School was very strange. The teachers finally discovered what was wrong when I was in the third grade, and tried to move me ahead three levels into the sixth grade. My parents said no.

By and large I found school boring. Most of the time I could do a solid B, B+, perhaps an A, without studying. And since I was an athlete, that was considered sterling! Shot and discus, track and field, American football, basketball, baseball—I was good at everything.

As for writing, I thought again about doing that, at 10 and 16 and 20. I said, ‘It would be a useless exercise. What am I supposed to write about? I haven’t seen enough of life, so anything I write is going to be empty.’

I went to university and discovered that trying to carry a very heavy load in academic subjects and play football, I needed to know how to study. And that was something I had never learned how to do, so I floundered quite badly. At the end of a year at university I went into the army and went to Vietnam.

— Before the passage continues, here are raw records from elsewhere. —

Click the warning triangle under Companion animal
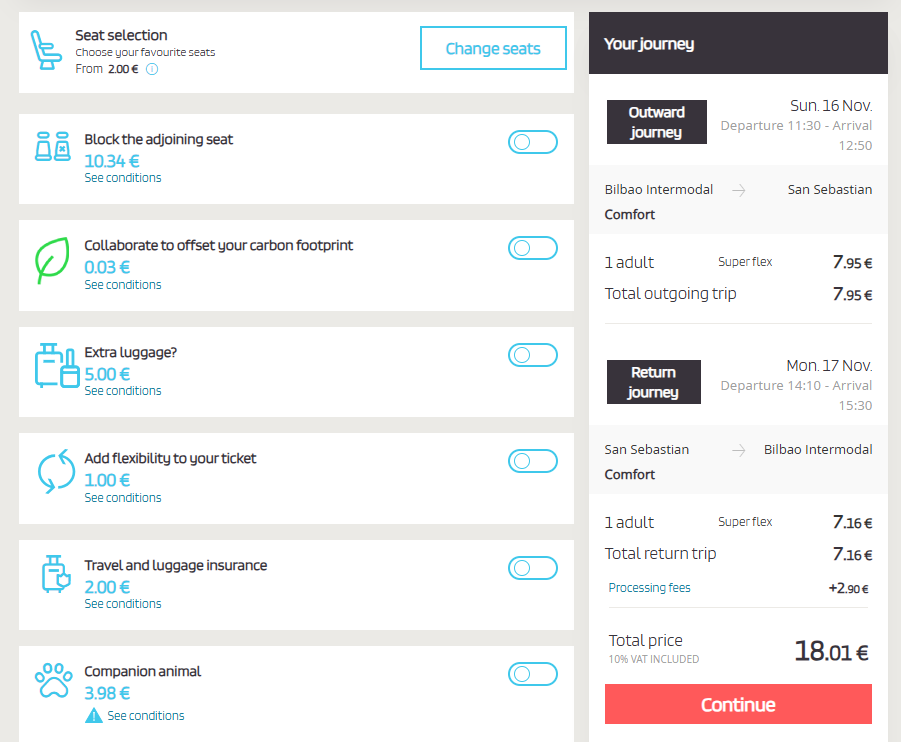This screenshot has width=901, height=742. click(x=94, y=716)
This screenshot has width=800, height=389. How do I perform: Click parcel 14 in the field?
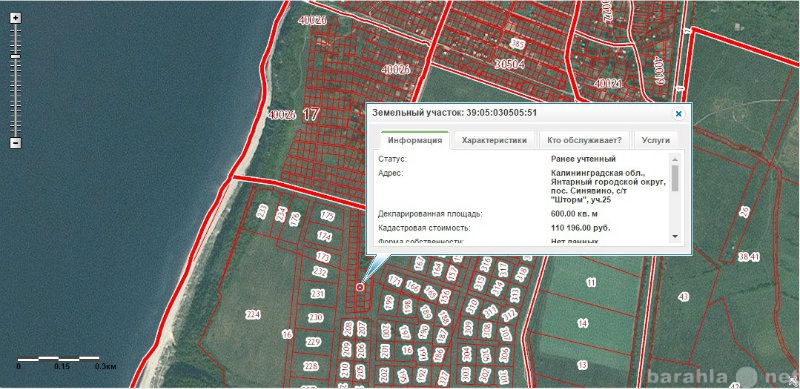(583, 323)
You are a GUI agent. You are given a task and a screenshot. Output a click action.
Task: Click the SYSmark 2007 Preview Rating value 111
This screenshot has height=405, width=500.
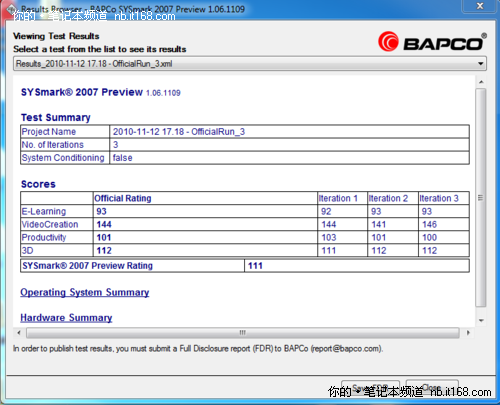[x=255, y=266]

I’ve always been a military history buff. But when I was in Vietnam I wasn’t thinking history or strategy: I was thinking staying alive, and occasionally taking an R&R to Australia where I’d go to the beach and drink a lot of beer and try to meet a schoolteacher on vacation.

I sort of knew in a way what to expect because military service has always been a family tradition. All my brothers, my father and my uncles, my grandfather and my great uncles went into the military—’some enlisted, most as officers, some made careers, some did not. But you did your basic service and if there was any shooting going on, you went where the guns were.